■ EXTRACTED RECORDS:
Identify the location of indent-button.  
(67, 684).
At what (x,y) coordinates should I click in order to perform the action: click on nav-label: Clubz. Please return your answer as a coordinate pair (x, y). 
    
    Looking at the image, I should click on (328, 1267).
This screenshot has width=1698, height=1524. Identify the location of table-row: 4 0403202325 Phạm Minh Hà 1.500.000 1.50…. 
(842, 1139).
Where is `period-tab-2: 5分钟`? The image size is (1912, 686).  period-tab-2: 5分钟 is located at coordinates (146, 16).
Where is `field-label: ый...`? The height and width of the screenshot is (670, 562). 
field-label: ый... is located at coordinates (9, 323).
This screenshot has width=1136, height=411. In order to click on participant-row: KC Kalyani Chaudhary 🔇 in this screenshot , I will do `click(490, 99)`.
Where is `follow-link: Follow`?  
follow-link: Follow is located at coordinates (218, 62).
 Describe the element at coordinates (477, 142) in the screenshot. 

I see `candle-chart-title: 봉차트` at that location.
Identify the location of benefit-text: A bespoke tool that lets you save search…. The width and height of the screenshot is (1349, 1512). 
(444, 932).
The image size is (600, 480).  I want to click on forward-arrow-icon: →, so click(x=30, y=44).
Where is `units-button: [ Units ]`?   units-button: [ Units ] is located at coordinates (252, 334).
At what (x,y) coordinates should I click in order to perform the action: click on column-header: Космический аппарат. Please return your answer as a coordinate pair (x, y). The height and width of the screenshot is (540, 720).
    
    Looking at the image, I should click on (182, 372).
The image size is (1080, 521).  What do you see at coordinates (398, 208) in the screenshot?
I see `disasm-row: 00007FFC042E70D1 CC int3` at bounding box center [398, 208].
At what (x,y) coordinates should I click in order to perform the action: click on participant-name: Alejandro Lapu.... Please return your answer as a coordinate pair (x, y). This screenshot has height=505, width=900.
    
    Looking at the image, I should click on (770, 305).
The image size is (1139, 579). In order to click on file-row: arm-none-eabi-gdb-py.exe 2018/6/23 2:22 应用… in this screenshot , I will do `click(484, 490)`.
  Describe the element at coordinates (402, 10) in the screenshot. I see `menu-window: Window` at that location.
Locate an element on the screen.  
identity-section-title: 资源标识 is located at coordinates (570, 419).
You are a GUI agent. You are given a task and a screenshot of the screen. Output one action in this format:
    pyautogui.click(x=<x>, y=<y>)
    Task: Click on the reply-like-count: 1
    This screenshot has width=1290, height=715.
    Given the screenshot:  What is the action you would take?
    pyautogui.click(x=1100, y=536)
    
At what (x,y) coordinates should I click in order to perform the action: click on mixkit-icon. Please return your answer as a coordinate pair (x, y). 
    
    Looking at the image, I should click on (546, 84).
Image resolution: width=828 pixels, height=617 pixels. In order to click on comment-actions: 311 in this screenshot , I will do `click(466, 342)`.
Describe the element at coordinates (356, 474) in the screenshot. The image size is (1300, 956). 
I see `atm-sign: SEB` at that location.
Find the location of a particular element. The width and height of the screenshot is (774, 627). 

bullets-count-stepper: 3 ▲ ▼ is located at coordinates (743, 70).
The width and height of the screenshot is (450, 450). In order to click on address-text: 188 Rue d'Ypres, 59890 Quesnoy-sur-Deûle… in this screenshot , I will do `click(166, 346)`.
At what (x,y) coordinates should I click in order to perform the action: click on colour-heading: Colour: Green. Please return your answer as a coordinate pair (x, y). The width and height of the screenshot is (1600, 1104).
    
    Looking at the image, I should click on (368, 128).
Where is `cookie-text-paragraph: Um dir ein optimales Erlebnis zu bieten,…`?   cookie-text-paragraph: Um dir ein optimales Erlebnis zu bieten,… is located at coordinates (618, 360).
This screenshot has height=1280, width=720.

■ TASK DIRECTIONS:
Rewrite all the records above, putting "Locate" wherever "Identify the location of" appears and keeping everything else unchanged.

■ ANSWER SPACE:
Locate indent-button.  
(67, 684).
At what (x,y) coordinates should I click in order to perform the action: click on nav-label: Clubz. Please return your answer as a coordinate pair (x, y). 
    
    Looking at the image, I should click on (328, 1267).
This screenshot has width=1698, height=1524. Locate table-row: 4 0403202325 Phạm Minh Hà 1.500.000 1.50…. 
(842, 1139).
Where is `period-tab-2: 5分钟`? The image size is (1912, 686).  period-tab-2: 5分钟 is located at coordinates (146, 16).
Where is `field-label: ый...`? The height and width of the screenshot is (670, 562). 
field-label: ый... is located at coordinates (9, 323).
This screenshot has width=1136, height=411. In order to click on participant-row: KC Kalyani Chaudhary 🔇 in this screenshot , I will do `click(490, 99)`.
Where is `follow-link: Follow`?  
follow-link: Follow is located at coordinates (218, 62).
 Describe the element at coordinates (477, 142) in the screenshot. 

I see `candle-chart-title: 봉차트` at that location.
Locate benefit-text: A bespoke tool that lets you save search…. The width and height of the screenshot is (1349, 1512). 
(444, 932).
The image size is (600, 480).  I want to click on forward-arrow-icon: →, so click(x=30, y=44).
Where is `units-button: [ Units ]`?   units-button: [ Units ] is located at coordinates (252, 334).
At what (x,y) coordinates should I click in order to perform the action: click on column-header: Космический аппарат. Please return your answer as a coordinate pair (x, y). The height and width of the screenshot is (540, 720).
    
    Looking at the image, I should click on (182, 372).
The image size is (1080, 521).  What do you see at coordinates (398, 208) in the screenshot?
I see `disasm-row: 00007FFC042E70D1 CC int3` at bounding box center [398, 208].
At what (x,y) coordinates should I click in order to perform the action: click on participant-name: Alejandro Lapu.... Please return your answer as a coordinate pair (x, y). This screenshot has height=505, width=900.
    
    Looking at the image, I should click on (770, 305).
The image size is (1139, 579). In order to click on file-row: arm-none-eabi-gdb-py.exe 2018/6/23 2:22 应用… in this screenshot , I will do `click(484, 490)`.
  Describe the element at coordinates (402, 10) in the screenshot. I see `menu-window: Window` at that location.
Locate an element on the screen.  
identity-section-title: 资源标识 is located at coordinates (570, 419).
You are a GUI agent. You are given a task and a screenshot of the screen. Output one action in this format:
    pyautogui.click(x=<x>, y=<y>)
    Task: Click on the reply-like-count: 1
    This screenshot has width=1290, height=715.
    Given the screenshot:  What is the action you would take?
    pyautogui.click(x=1100, y=536)
    
At what (x,y) coordinates should I click in order to perform the action: click on mixkit-icon. Please return your answer as a coordinate pair (x, y). 
    
    Looking at the image, I should click on (546, 84).
Image resolution: width=828 pixels, height=617 pixels. In order to click on comment-actions: 311 in this screenshot , I will do `click(466, 342)`.
Describe the element at coordinates (356, 474) in the screenshot. The image size is (1300, 956). 
I see `atm-sign: SEB` at that location.
Find the location of a particular element. The width and height of the screenshot is (774, 627). 

bullets-count-stepper: 3 ▲ ▼ is located at coordinates (743, 70).
The width and height of the screenshot is (450, 450). In order to click on address-text: 188 Rue d'Ypres, 59890 Quesnoy-sur-Deûle… in this screenshot , I will do `click(166, 346)`.
At what (x,y) coordinates should I click in order to perform the action: click on colour-heading: Colour: Green. Please return your answer as a coordinate pair (x, y). The width and height of the screenshot is (1600, 1104).
    
    Looking at the image, I should click on (368, 128).
Where is `cookie-text-paragraph: Um dir ein optimales Erlebnis zu bieten,…`?   cookie-text-paragraph: Um dir ein optimales Erlebnis zu bieten,… is located at coordinates (618, 360).
This screenshot has height=1280, width=720.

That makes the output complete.